Within Freire’s Pedagogy of the Oppressed, Freire
makes two very specific points that I wish to refute and/or confront. The first
is that education should serve to make its student people who change the world
instead of learning how to fit into the world. The second is that banking
cannot exist in a truly beneficial education setting.
The idea that education should shape its student to change
the world is one that I fully support, yet the way Freire describes what comes
afterward is what troubles me. He writes that students should not learn how to
fit into the world. That right there is an absolute lie. There is no way any
given student or even group of students will change the entire world. They may
change part of the world, but human nature is immutable; the world will always
try to revert to the simpler system, to make people fit into its own framework.
Furthermore, students learning how to fit into the world is not inherent
negative. As educators, we may want to change the world, but we have to do it
in an acceptable and legal framework. As educators, we ourselves adapt to how
the education system works and attempt to make do with what we have. In short,
it is impossible to avoid being changed by the world while we and our students
are changing the world.
Banking alone cannot work in an educational setting. You
need input from students to ensure they are learning and to spur on their
growth. However, if, like Freire write, we were to take out all banking-style
teaching in schools, then education will inevitably suffer greatly. Why?

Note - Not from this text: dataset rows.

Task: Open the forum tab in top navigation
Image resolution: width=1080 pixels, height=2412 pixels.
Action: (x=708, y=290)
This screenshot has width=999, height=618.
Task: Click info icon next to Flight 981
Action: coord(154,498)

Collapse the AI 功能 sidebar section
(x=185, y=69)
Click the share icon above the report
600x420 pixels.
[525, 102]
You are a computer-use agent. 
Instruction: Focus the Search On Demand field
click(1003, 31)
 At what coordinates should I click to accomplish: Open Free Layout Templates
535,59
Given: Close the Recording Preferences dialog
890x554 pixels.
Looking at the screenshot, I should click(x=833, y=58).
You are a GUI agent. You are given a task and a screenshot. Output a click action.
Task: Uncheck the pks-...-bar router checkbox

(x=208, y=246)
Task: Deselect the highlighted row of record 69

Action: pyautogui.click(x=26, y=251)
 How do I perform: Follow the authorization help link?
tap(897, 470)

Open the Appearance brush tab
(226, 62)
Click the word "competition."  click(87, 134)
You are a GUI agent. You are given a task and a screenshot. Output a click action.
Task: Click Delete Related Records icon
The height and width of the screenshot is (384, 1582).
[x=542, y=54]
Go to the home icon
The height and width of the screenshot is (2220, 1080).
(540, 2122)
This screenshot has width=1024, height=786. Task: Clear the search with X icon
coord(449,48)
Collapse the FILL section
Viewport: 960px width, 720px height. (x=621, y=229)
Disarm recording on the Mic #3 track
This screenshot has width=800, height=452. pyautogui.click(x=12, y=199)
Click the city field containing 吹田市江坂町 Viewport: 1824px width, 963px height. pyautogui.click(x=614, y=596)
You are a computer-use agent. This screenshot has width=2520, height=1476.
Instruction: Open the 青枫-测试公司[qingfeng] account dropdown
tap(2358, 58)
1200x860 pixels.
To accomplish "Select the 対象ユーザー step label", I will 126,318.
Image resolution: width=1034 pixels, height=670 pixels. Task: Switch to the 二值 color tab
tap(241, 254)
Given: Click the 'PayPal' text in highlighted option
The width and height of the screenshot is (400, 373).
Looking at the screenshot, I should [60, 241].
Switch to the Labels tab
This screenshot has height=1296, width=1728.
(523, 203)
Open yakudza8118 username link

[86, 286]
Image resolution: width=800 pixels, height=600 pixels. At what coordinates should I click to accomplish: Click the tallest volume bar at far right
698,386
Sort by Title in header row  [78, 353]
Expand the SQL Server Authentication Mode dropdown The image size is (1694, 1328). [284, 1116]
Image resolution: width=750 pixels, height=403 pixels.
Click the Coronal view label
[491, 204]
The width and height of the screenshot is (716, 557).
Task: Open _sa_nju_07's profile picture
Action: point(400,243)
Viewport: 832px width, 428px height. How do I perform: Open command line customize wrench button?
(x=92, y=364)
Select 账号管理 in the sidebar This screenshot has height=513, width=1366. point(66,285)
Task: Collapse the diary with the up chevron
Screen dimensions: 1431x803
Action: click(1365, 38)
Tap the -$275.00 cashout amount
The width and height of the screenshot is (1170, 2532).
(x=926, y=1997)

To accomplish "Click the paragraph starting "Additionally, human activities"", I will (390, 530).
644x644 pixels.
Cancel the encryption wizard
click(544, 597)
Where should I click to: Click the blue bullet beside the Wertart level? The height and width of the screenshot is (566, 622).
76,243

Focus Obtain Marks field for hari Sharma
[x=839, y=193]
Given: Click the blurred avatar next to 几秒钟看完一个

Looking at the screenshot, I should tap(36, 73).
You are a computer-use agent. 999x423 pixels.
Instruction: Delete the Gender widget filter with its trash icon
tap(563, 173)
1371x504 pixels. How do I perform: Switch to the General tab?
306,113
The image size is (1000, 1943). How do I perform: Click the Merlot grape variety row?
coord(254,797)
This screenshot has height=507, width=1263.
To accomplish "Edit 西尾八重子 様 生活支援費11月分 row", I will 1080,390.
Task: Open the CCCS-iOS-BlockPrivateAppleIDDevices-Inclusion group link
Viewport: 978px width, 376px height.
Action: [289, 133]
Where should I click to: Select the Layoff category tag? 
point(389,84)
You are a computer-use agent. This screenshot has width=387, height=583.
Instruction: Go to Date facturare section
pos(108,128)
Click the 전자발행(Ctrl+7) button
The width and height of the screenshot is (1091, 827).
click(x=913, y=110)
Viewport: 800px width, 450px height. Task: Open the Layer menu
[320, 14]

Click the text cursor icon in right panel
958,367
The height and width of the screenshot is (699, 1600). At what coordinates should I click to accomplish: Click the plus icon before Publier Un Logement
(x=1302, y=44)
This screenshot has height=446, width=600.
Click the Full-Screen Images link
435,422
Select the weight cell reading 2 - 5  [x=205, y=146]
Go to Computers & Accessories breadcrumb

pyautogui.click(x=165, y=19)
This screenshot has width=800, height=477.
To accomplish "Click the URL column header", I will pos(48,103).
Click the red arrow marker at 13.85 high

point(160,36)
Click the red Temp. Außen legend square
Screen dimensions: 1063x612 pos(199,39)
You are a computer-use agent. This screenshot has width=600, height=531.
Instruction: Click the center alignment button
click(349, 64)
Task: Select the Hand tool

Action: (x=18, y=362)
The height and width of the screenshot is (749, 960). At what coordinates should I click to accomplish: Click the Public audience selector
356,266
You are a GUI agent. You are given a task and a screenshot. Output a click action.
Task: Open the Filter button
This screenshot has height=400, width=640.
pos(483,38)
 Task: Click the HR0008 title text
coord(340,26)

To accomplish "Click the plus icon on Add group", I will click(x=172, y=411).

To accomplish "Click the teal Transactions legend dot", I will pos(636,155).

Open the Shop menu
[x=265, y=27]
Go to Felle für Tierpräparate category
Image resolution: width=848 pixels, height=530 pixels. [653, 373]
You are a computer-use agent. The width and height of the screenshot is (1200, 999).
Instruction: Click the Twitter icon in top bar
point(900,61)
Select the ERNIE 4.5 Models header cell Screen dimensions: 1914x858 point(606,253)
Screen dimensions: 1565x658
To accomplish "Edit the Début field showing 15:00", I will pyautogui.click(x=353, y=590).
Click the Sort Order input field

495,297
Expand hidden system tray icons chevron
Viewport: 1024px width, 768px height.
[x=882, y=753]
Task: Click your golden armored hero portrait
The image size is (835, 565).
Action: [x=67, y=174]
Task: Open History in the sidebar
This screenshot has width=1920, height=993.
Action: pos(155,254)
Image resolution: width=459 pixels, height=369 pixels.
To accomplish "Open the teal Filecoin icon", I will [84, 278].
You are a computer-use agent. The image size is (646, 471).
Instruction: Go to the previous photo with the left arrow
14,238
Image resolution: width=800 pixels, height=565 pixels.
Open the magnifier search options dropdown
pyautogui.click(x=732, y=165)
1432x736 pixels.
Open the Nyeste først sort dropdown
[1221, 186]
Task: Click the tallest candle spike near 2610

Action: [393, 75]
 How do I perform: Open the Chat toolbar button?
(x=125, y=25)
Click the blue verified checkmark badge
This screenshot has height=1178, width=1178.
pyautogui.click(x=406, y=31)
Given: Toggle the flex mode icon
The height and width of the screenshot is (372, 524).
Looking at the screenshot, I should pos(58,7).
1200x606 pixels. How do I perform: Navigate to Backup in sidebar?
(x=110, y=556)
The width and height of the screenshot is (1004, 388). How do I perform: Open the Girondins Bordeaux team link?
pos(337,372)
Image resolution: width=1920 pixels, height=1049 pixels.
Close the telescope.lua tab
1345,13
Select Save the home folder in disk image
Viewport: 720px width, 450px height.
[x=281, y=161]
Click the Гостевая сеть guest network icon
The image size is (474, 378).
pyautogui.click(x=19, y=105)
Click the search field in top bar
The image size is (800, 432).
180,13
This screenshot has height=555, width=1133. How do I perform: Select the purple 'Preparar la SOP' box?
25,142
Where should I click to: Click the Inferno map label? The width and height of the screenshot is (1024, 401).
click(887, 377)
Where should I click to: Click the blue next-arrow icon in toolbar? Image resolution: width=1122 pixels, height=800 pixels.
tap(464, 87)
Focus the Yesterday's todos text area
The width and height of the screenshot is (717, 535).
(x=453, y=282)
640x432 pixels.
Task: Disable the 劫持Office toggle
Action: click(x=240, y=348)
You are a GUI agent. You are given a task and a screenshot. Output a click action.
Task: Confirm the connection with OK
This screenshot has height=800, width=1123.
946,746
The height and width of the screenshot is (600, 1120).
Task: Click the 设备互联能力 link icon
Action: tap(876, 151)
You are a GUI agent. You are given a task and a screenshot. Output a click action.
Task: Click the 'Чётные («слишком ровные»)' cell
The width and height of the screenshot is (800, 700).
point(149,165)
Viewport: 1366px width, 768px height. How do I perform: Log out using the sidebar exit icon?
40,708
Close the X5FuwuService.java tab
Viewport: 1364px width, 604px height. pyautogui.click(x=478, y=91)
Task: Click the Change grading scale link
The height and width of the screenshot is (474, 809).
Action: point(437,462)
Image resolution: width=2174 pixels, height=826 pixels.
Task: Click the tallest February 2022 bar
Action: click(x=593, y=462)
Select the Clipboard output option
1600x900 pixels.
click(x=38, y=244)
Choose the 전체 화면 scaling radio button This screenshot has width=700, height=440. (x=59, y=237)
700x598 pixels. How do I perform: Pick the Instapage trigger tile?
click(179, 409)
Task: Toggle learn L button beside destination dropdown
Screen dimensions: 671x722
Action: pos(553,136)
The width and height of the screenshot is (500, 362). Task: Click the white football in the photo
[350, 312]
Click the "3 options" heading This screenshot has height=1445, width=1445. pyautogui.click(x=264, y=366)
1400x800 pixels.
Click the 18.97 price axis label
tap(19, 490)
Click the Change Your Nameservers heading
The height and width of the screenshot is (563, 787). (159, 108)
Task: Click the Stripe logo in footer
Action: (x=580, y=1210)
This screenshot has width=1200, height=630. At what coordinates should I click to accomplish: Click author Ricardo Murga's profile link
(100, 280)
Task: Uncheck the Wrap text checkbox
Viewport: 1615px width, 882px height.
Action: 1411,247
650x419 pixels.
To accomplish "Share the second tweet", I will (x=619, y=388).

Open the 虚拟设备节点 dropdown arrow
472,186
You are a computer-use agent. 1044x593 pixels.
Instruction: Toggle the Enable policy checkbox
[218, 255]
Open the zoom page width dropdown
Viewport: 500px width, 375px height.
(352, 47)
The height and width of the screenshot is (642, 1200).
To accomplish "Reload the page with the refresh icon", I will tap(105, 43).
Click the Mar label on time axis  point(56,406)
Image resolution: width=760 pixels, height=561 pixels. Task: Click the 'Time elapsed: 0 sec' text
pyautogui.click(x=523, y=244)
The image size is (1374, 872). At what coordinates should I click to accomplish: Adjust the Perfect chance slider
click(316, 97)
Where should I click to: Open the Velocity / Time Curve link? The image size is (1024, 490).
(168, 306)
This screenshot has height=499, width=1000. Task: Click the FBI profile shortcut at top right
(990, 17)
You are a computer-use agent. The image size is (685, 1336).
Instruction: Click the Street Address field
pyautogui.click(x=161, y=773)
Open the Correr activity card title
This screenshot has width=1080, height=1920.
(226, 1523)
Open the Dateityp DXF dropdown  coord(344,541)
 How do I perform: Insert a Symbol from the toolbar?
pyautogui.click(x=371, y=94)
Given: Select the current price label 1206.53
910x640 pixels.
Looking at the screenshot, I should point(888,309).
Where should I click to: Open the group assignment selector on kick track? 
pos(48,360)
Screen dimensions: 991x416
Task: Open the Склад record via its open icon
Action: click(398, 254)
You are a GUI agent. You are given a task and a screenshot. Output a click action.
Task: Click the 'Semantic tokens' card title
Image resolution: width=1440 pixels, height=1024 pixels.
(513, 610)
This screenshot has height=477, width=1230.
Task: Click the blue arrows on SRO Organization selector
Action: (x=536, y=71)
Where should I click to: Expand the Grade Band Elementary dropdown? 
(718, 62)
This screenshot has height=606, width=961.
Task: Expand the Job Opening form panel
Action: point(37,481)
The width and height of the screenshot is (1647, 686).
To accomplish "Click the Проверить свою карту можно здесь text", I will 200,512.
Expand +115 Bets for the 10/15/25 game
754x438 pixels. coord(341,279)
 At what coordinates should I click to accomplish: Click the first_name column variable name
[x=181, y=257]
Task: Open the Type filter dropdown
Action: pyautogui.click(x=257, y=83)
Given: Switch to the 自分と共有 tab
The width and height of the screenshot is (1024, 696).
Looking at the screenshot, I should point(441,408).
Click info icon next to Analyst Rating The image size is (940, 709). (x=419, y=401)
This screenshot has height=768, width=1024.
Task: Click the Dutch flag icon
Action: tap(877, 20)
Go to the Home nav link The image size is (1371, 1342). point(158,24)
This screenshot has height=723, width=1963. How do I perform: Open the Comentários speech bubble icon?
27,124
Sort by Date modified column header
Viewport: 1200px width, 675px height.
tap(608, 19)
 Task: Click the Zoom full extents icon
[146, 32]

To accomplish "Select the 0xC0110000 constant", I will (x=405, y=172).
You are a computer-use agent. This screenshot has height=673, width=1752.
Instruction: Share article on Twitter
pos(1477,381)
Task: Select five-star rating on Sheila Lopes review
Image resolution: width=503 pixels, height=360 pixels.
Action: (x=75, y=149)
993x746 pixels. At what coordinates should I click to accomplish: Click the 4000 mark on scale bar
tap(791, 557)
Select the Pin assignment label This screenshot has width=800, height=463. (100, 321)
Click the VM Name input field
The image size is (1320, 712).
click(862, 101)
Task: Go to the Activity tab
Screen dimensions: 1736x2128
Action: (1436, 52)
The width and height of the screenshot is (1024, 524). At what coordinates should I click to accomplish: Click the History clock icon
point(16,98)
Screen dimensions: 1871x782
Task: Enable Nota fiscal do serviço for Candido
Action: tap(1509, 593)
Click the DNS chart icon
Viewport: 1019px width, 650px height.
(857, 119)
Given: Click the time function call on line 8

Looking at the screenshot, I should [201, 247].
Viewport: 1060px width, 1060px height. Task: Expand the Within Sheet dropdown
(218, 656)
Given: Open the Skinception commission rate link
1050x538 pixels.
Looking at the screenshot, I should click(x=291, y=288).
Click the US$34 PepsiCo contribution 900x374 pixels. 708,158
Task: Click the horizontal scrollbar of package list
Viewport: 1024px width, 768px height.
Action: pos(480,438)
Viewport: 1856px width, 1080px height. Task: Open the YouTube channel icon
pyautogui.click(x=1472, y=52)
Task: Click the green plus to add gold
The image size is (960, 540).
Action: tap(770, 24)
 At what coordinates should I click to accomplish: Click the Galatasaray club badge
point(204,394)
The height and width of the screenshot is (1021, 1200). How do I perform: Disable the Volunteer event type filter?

Because certain subjects need banking – certain subject have immutable facts
that need to be passed on: math, science, history. Regardless of student input
or student opinion, two plus two will always equal four. Despite what Little
Susie might say, certain compounds will always have the same exact reaction
when they come into contact with other certain compounds. And in history,
events will always be the same as they have always been: the Roman Empire
collapsed, the United States had a revolution to break free of Britain, and
China went communist in the 1930s/40s.
This is not to say that these subjects are exclusively
banking-style, only that they and many other subjects need an initial basis of
knowledge which may require banking from the teacher. Once student have this basis of knowledge,
then they may move on to problem-posing, to applications of these subjects: how
would we use advanced mathematics in our everyday lives, does evolution really
work the way we think it does, how did the fall of the Western Roman Empire
change the course of European history, etc. We definitely need problem-posing
in schools, but to pretend that banking has zero place in the education system
is bunk. Nor, as Freire writes, can education depend purely on banking when
students need to develop critical thinking skills. Instead there needs to be a
health balance of banking-style to problem-posing (probably at a 25-75 ratio or
something like that). Education needs these two styles two work in conjunction
with each other instead of in opposition.